I remembered some stories from childhood I'd long blocked out. I followed up with my father, asking him his reasoning for certain choices made 30 years ago, things that never made sense to me back then but suddenly make perfect sense now that I'm a dad myself. I thought a lot about how his generation was taught about things like toughness, being a breadwinner, what it means to be a man. I had racing thoughts about how differently people my age view those concepts now. Is that a good thing? A bad thing? I don't know. Write more jokes and let's see if they keep revealing more pieces to the puzzle.

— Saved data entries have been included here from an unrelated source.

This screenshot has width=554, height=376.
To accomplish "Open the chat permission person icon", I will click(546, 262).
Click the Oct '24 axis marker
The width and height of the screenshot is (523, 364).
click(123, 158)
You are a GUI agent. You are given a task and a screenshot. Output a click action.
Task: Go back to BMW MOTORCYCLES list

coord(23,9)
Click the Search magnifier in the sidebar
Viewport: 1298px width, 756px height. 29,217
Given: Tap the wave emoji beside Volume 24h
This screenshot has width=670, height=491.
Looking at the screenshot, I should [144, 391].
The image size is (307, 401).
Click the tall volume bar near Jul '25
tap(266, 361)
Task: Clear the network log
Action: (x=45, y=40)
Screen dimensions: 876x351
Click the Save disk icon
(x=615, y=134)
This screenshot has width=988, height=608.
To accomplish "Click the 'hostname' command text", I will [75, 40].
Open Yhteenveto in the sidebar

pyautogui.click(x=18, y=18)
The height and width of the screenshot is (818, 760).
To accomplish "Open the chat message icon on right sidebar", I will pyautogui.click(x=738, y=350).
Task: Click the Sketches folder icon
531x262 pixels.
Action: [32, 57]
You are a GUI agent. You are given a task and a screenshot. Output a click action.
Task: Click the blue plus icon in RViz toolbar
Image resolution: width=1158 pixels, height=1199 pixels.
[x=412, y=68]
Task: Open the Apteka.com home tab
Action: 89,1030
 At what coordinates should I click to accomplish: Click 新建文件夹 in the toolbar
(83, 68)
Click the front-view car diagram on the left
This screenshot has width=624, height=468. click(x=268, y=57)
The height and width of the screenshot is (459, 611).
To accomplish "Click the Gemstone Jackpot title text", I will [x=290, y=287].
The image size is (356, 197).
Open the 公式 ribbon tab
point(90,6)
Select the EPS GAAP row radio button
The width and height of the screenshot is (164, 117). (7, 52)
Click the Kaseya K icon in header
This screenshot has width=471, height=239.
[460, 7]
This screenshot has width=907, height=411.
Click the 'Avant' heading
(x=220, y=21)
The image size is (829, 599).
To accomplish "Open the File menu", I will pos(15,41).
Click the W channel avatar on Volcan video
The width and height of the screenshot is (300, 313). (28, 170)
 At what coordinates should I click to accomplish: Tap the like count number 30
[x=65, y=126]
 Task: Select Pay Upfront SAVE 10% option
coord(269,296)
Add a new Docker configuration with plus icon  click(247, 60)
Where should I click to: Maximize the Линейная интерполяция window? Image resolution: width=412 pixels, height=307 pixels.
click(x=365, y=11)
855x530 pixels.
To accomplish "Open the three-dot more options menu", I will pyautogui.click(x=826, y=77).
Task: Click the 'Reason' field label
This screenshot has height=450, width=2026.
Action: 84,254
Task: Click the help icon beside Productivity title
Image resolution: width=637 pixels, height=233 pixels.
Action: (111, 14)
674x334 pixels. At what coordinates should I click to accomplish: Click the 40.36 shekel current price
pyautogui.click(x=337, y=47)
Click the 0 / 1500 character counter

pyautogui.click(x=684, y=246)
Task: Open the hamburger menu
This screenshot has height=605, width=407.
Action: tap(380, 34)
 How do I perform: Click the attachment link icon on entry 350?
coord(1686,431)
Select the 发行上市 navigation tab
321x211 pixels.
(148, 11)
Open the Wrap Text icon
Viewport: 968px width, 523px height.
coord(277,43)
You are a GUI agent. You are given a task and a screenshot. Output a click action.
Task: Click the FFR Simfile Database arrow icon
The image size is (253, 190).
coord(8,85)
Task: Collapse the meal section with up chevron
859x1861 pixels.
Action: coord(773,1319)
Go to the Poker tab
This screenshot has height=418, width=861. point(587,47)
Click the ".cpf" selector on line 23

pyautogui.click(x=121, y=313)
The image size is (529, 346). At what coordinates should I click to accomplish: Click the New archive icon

Sometimes younger comedians ask me about Edinburgh, if and when they should mount a show at the festival. The short answer is "Go, the worse that happens is you eat it for a month and lose a lot of money." But the more positive version would be to tell them that sometimes your writing takes on this form, where you realize you're no longer forcing it, you're chasing it. You're scribbling things down after your practice runs so you don't forget them. Other comics start asking you why you're taking the risks you are. That means it's time to take it out of the clubs and put on a show.
I think. Who knows?
All I know is that I had fun in 2016, and I take this festival seriously enough to want to meet its bar. I think this new show might do it. Soon, the crowds will let me know. Edinburgh, there's nothing like it.